Enter the sprint portion of the chart at your run time now. Do four sprints each of two distances, alternating your sprints between the distances. Begin with the lower distance for your speed. Attempt to beat the time listed. Rest one minute before you run the longer sprint. Rest two minutes between the longer and shorter sprints. If you feel you are not being properly stressed, and as you develop your wind, decrease the amount of rest time between sprints. For those with run times of +17 to +19, when the 220-yard sprint goal is met, move up to the one-quarter mile (440 yards) and one-half mile (880 yards) runs.Fast run day. Begin with the lower distance for your speed. When you beat the time for the distance, move to a longer distance within the same row. When you surpass the time for the distance at the bottom of the row, move to the left one row, maintaining the same distance. When you move one row to the left on the fast run, move your sprint goals to the same row.
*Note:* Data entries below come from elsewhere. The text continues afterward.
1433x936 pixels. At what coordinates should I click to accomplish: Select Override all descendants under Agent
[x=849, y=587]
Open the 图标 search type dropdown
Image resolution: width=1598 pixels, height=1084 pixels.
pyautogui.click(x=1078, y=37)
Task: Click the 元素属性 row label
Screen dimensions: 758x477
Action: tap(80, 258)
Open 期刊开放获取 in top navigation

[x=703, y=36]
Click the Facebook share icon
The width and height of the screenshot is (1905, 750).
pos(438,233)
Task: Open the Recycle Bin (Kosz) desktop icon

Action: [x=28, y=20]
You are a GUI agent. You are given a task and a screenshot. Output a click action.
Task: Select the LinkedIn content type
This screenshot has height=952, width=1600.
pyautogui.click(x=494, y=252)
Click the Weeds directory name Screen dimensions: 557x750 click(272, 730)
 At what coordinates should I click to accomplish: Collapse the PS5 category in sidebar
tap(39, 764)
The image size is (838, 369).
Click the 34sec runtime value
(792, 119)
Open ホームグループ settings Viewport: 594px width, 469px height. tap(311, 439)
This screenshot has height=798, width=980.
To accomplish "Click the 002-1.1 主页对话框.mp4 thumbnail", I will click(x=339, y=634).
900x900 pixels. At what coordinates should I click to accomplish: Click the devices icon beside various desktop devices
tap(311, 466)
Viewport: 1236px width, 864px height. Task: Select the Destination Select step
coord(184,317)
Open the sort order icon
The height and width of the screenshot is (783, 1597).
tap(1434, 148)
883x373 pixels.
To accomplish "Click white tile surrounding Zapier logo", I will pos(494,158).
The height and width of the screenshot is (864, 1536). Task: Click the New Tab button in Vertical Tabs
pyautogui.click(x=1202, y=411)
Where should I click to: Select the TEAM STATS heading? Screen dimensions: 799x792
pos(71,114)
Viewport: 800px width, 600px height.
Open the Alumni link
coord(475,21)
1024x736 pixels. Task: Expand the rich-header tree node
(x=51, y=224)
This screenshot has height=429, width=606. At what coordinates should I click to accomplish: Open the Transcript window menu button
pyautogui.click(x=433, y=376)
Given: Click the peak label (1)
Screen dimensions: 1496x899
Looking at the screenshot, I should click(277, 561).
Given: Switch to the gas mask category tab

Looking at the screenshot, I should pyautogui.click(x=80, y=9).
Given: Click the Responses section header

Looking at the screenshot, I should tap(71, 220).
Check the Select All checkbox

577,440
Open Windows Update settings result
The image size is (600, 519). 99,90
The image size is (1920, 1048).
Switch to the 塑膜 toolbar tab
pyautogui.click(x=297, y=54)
Long and slow run. Run at least 20 minutes for a good cardiovascular workout. Run for time during this session, not necessarily distance.
The program is designed to have very little paper overhead. Each soldier is responsible for his or her own pace in the program, which has the additional benefit of exercising the soldier's self discipline.
One technique to start the program would be to give each soldier a packet and have the program explained after an APFT or diagnostic test. Organized PT would still be conducted, but with each soldier doing the amount of exercise determined by his or her specific program. As a check, periodic diagnostic tests could be used to review progress.
As with any program, results are directly attributed to the amount of effort extended. Soldiers who can't keep up on the battlefield are losses just as much as casualties suffered through enemy action. We, as leaders, are charged with not letting this happen.